Condenados por la Caducidad
Lo que le está ocurriendo al Frente Amplio con la ley de Caducidad parece la tormenta perfecta
Lo que le está ocurriendo al Frente Amplio con la ley de Caducidad parece la tormenta perfecta. Estructuras que están más secas que una momia, representantes de la ciudadanía que votan contra lo que la ciudadanía decidió, dirigentes que prometieron justicia, otros que prefieren verdad, algunos que apostaron al olvido, legisladores rebeldes, líderes indecisos, líderes contradictorios, líderes que no lideran.
Primero, el FA se embarcó en la peligrosa travesía de desconocer dos fallos populares, pero con tan poca convicción que en el Senado hubo una renuncia y una desobediencia.
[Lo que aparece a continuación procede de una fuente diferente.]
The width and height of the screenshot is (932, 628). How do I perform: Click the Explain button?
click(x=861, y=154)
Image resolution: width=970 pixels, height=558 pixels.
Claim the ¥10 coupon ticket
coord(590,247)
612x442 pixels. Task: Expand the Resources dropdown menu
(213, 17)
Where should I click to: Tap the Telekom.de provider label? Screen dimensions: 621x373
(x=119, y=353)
Allí, votando por anular, estaba el vicepresidente Danilo Astori, que cuando pedía el voto en las elecciones pasadas había dicho que respetaría la decisión popular sobre la caducidad. Y no allí, pero en su lugar de presidente, estaba José Mujica, que cuando pedía votos en las elecciones decía que él no le iba a enmendar la plana a un pueblo; dejó que se la enmendaran su compañero de fórmula y todos los senadores. Y generaron esperanzas en un montón de gente que creyó que la Caducidad, aunque fuera a prepo, llegaba a su fin.
Ahora, a poco de completarse en el Parlamento la anulación de la ley de Caducidad, como sacudidos por un ramalazo de racionalidad política, Mujica y Astori desembarcaron ante los diputados para decirles que mejor no voten, porque van a quedar mal con la gente. Pero no fueron solos; quizá inseguros de que su palabra no sonara convincente, invocaron el nombre de Tabaré Vázquez, a quien antes habían ubicado en Moscú, donde estaba de viaje. Agitar el nombre de Vázquez en el Frente es como invocar el futuro que viene, o el liderazgo que se fue, pero que volverá.
Quizá porque entre bueyes no hay cornadas, ningún diputado le preguntó a Astori por qué les pedía que hicieran algo que él no había hecho: ir contra las viejas y caducas estructuras de la coalición que, como el Plenario, mandataron a anular la ley. La integración del Plenario frenteamplista, en base a militancia más que a votos, es otra demostración de la retrógrada visión de la democracia que pervive en sectores de la izquierda. Crítico de esa concepción democrática, Mujica les dijo a los diputados que si en el Frente "discrepar es igual a estar de acuerdo con la impunidad", entonces "estamos condenados". Ninguno de los diputados le preguntó a Mujica por qué, si está convencido que anular la ley es algo malo para el país y para el Frente, no la veta, asumiendo la responsabilidad y cargando con los daños, que es lo que le correspondería hacer a un líder en circunstancias como esta.